EXERCISE INPUTS START

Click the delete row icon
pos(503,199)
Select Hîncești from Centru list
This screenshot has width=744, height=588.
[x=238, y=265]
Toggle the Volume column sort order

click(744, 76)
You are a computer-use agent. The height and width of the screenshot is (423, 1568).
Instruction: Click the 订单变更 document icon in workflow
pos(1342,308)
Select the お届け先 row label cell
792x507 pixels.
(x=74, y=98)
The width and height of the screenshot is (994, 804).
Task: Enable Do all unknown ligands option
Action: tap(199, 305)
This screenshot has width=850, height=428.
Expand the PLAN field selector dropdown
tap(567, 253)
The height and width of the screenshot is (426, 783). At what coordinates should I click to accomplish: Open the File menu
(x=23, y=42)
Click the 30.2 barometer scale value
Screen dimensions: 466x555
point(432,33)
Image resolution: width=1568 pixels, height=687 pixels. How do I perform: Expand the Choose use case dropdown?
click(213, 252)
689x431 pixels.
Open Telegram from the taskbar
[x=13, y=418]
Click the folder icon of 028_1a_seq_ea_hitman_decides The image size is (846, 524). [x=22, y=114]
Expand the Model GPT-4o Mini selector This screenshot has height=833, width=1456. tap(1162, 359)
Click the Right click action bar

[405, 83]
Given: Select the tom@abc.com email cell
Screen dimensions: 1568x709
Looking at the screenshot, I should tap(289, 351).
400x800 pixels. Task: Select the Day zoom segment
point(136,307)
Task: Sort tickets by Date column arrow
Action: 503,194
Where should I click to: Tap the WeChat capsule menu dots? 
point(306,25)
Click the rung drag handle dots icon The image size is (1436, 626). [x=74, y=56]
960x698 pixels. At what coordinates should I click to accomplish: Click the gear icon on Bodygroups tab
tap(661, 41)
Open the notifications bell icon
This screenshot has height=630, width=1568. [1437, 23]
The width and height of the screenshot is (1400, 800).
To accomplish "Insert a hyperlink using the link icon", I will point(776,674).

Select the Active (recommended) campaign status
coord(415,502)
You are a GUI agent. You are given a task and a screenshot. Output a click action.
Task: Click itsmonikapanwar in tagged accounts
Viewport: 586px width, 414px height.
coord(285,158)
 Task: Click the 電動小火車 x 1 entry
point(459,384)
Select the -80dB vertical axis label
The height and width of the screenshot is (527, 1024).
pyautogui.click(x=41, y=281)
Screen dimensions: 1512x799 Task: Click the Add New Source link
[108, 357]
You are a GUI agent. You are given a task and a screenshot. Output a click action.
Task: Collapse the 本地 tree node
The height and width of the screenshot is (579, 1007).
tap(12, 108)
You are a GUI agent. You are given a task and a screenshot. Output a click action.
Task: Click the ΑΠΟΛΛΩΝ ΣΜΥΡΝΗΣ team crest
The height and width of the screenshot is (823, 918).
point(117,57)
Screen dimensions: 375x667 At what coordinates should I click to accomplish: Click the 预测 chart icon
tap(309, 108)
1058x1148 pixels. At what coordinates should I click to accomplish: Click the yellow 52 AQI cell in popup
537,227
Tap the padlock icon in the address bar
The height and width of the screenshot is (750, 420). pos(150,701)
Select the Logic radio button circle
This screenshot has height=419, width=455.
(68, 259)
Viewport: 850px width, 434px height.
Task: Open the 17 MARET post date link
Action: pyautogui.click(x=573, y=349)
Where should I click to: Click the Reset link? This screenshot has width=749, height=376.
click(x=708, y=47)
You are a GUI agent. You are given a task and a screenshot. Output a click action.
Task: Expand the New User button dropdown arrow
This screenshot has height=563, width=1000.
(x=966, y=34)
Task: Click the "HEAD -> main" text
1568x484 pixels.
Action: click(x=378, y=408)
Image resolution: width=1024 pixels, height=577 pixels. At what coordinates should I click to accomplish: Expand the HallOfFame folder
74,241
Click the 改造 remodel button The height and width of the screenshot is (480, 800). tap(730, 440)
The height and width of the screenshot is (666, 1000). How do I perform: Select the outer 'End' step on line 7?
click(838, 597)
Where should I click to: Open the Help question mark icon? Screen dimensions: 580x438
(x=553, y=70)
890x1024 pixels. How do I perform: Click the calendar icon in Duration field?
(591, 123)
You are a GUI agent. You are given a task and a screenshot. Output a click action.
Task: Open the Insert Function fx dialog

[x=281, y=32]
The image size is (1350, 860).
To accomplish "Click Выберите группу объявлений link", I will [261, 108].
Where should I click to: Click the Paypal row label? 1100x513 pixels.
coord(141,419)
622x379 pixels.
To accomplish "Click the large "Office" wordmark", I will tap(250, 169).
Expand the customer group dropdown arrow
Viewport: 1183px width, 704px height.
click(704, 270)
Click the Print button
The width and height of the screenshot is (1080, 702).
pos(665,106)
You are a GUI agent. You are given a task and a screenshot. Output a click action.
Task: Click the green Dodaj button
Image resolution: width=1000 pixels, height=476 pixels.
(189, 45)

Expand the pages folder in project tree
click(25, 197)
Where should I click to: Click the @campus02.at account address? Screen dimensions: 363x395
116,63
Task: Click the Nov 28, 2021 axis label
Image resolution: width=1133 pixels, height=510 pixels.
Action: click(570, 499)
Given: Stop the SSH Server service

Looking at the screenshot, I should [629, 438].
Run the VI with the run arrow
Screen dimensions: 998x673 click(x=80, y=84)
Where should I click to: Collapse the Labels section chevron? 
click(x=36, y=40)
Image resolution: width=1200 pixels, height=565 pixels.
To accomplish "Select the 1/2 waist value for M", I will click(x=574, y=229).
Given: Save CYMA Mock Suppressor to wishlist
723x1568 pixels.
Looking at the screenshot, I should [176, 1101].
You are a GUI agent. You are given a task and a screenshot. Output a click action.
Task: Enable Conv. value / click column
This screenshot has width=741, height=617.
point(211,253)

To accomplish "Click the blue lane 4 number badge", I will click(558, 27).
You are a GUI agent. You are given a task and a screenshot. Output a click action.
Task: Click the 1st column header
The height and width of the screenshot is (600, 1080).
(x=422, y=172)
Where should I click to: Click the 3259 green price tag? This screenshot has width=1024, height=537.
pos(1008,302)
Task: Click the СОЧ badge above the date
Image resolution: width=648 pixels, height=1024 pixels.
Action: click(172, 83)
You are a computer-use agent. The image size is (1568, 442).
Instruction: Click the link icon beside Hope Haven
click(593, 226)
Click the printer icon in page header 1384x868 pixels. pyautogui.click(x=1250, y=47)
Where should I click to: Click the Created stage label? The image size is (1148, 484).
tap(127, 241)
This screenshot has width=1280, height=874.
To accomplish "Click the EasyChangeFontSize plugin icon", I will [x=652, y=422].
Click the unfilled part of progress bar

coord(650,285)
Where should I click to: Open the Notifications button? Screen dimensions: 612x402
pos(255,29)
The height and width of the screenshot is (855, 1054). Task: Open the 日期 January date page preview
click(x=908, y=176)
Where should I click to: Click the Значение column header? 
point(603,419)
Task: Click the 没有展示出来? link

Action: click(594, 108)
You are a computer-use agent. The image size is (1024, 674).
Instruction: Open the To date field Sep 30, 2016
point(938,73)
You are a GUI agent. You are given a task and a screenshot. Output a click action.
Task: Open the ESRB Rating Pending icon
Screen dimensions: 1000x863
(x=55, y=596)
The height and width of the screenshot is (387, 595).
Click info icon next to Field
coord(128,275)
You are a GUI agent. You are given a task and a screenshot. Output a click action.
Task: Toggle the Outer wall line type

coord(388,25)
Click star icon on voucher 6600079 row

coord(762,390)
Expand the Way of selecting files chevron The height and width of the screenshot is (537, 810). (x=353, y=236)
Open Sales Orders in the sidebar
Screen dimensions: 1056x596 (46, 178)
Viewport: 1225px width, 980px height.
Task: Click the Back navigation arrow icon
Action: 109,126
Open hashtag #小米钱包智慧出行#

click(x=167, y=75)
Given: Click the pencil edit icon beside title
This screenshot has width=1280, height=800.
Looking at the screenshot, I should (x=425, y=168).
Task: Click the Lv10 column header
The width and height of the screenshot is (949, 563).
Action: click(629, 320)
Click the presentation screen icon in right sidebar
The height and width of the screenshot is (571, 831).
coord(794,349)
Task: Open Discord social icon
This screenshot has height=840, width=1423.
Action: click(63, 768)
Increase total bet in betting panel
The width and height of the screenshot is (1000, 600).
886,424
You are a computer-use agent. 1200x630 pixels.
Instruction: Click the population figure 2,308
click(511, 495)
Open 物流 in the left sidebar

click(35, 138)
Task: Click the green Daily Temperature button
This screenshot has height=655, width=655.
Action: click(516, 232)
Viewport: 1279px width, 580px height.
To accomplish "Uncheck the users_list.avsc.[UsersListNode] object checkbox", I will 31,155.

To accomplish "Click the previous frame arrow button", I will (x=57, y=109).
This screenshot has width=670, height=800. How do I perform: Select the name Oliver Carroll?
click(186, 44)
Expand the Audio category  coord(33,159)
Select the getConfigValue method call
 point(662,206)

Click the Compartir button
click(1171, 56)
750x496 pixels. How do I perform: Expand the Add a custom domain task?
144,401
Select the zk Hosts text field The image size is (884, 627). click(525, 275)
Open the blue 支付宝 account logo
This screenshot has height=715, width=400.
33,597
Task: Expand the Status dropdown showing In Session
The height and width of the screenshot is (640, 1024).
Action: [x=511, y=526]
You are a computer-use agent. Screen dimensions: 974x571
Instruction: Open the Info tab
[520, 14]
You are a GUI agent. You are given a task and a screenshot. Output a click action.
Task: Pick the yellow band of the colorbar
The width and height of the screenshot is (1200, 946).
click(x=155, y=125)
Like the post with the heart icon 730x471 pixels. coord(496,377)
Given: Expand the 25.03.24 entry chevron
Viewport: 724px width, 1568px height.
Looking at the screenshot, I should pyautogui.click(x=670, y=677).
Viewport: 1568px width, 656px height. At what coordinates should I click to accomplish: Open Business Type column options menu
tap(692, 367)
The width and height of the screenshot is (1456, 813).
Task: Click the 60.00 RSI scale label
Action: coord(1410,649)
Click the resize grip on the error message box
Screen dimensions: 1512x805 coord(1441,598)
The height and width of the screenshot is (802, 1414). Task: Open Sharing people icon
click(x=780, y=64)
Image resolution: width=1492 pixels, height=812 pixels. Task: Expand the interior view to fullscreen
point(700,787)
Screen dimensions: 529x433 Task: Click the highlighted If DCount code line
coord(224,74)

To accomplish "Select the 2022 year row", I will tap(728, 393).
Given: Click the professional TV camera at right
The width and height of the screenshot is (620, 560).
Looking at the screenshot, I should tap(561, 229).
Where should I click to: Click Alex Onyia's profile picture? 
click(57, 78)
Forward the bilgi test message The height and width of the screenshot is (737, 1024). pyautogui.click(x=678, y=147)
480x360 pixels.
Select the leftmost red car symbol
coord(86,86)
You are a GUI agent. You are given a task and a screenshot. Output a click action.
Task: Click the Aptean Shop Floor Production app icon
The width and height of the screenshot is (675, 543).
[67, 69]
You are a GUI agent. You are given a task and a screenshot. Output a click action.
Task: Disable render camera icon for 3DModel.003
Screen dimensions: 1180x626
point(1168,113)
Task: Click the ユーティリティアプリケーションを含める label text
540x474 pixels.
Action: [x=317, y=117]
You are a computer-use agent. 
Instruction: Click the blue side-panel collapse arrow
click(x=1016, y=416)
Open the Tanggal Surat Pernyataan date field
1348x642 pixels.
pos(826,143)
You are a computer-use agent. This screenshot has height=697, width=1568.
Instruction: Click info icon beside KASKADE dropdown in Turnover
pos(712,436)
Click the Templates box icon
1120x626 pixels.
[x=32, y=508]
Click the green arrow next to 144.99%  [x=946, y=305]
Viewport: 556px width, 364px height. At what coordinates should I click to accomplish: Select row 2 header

EXERCISE INPUTS END

PROBLEM TO SOLVE:
From the data above, show each line that contains "camera".

EXERCISE RESPONSE:
Given: Click the professional TV camera at right
Task: Disable render camera icon for 3DModel.003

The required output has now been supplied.